### What is required
Render these rows as a two-column CSV with the header instruction,action. Give one CSV line per row, with its text and its answer each in a quoted field and line breaks replaced by spaces, and leave the pictures out.

───── Data for this task

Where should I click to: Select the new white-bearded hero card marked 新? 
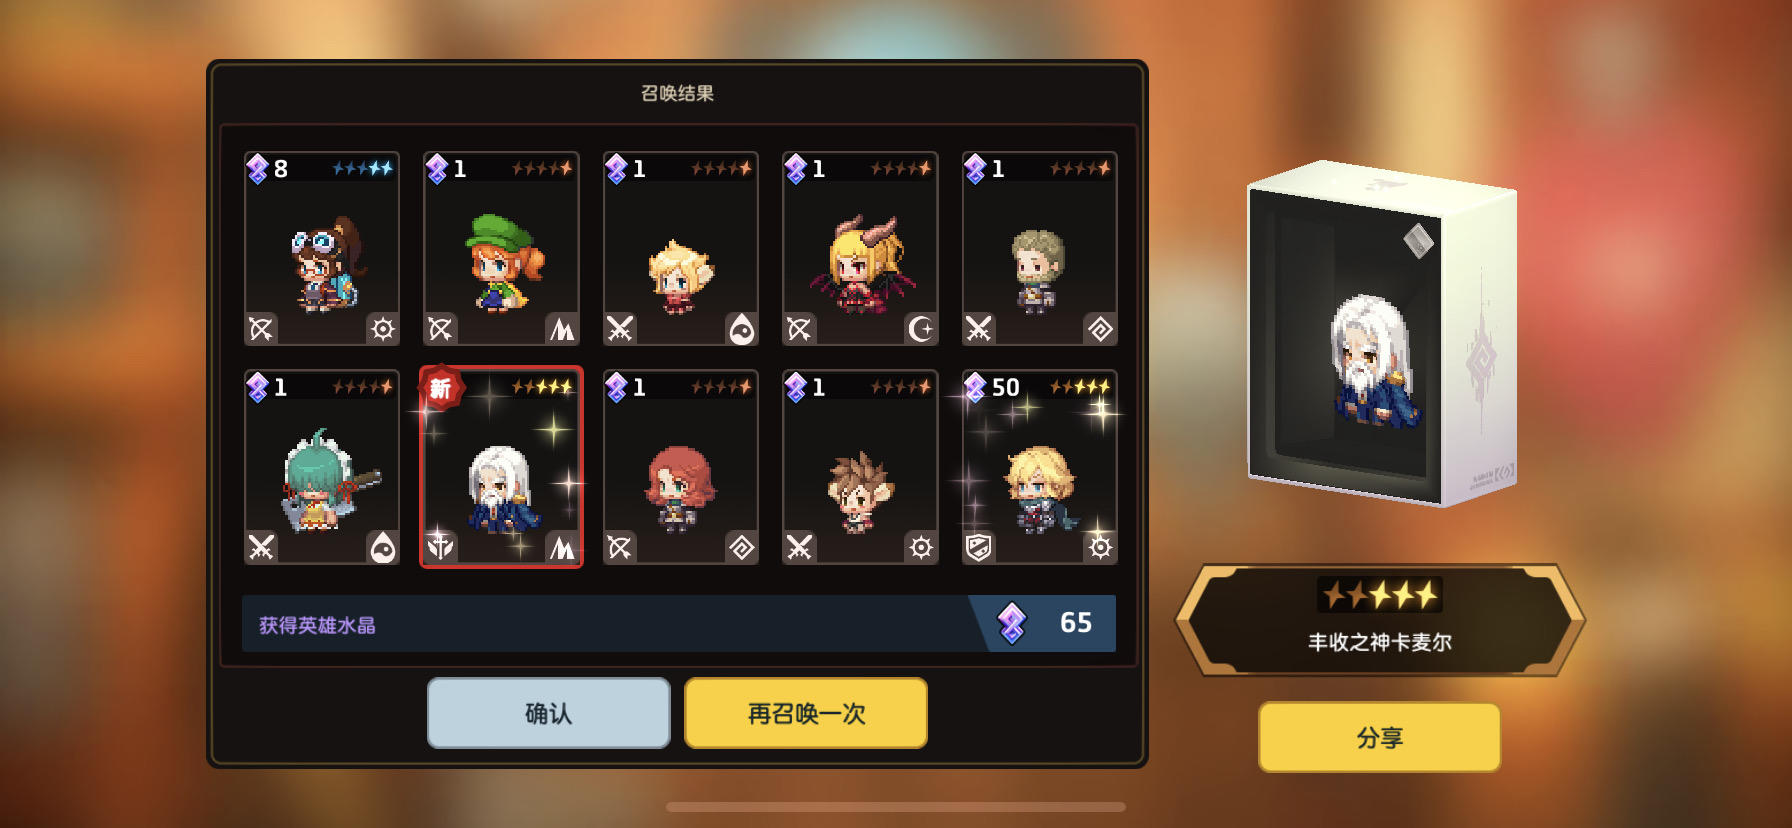point(501,467)
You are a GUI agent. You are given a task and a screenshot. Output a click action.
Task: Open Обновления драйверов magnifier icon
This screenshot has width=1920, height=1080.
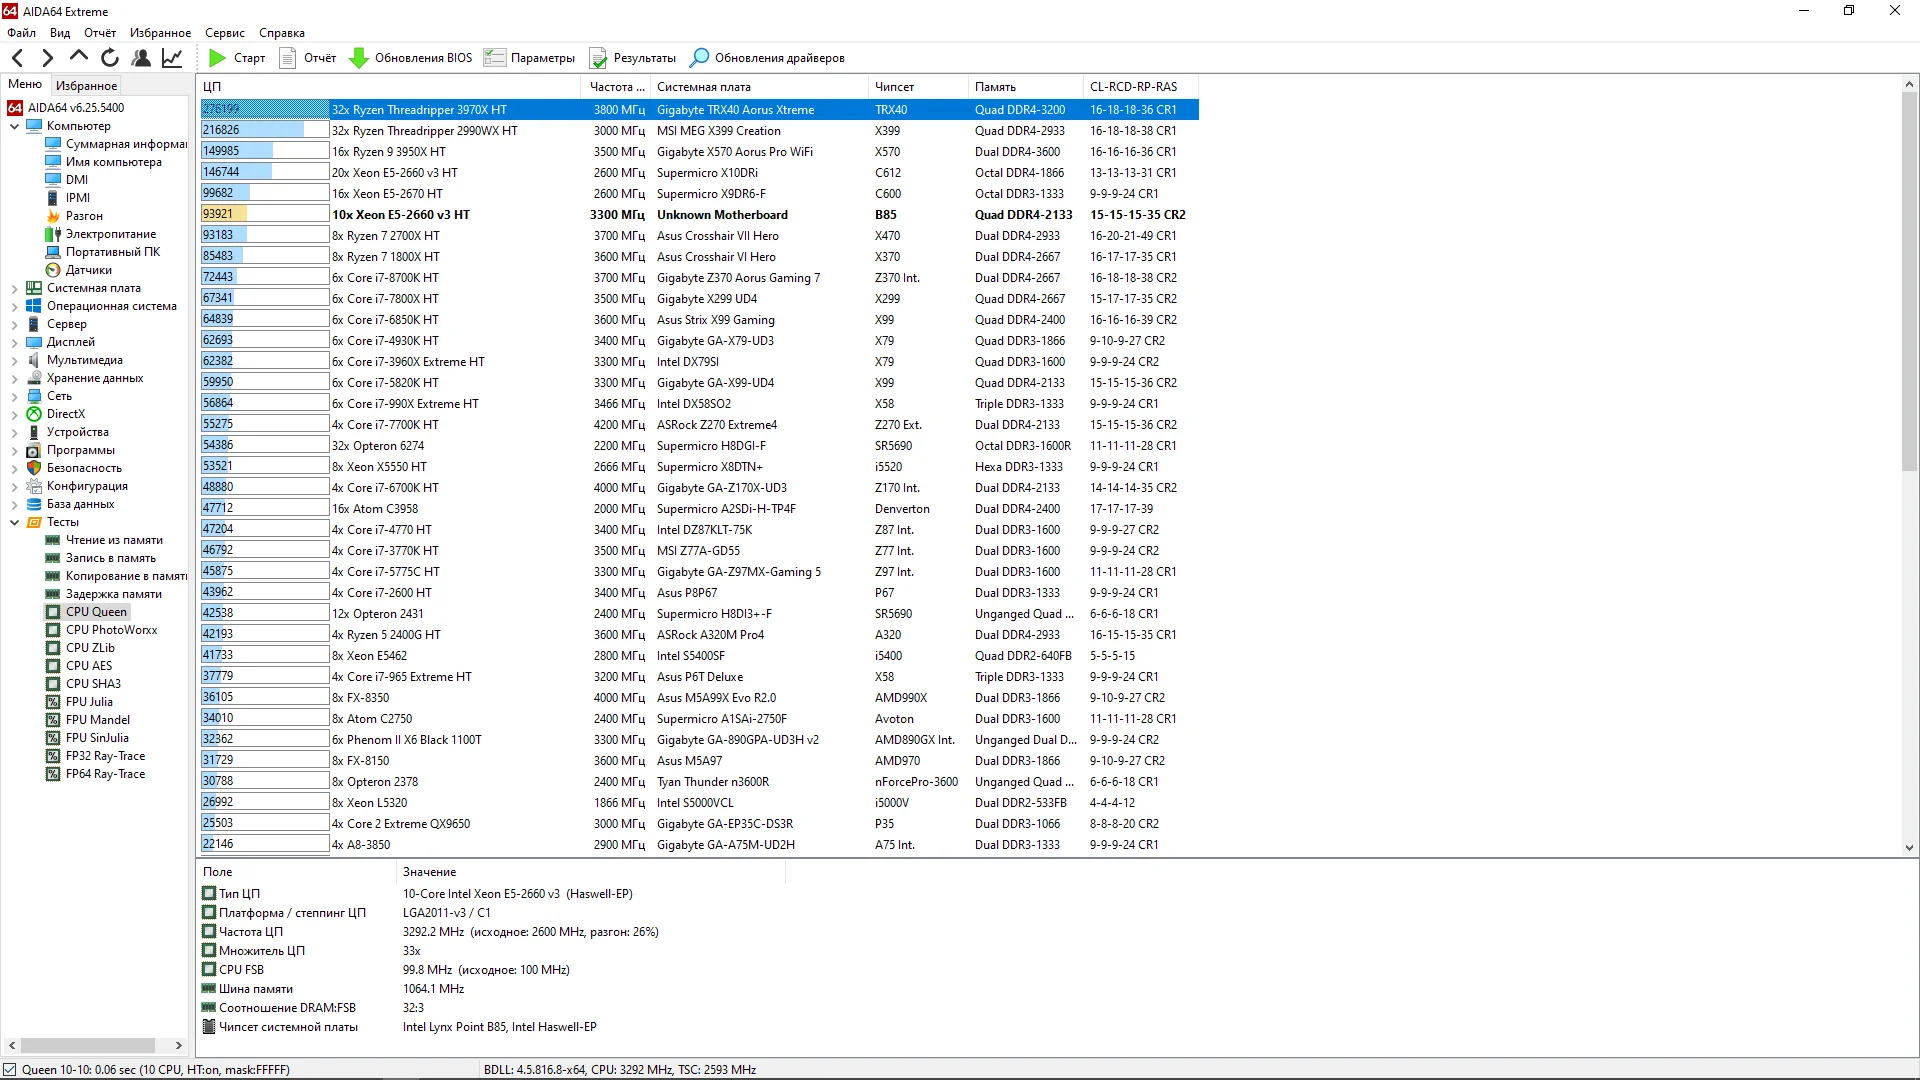tap(699, 58)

──────────

### Output
instruction,action
"Where should I click to: Select the new white-bearded hero card marked 新?","point(501,467)"
"You are a GUI agent. You are given a task and a screenshot. Output a click action. Task: Open Обновления драйверов magnifier icon This screenshot has width=1920, height=1080.","tap(699, 58)"